## Assigned task:
Go through the entries below, count every line with the string "Given", and answer with only that number.

## Dataset content:

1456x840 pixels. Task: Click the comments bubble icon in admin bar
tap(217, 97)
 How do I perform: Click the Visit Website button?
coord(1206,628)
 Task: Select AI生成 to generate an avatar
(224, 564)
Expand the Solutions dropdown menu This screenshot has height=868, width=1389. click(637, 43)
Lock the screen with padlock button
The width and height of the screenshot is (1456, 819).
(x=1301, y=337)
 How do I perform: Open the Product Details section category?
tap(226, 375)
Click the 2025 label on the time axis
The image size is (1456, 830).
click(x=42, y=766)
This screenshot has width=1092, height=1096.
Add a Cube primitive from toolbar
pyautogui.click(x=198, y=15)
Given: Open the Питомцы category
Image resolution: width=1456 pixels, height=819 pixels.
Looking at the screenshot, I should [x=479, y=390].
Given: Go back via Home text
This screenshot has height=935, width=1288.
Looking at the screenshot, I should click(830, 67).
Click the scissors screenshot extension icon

## Answer to this problem:
2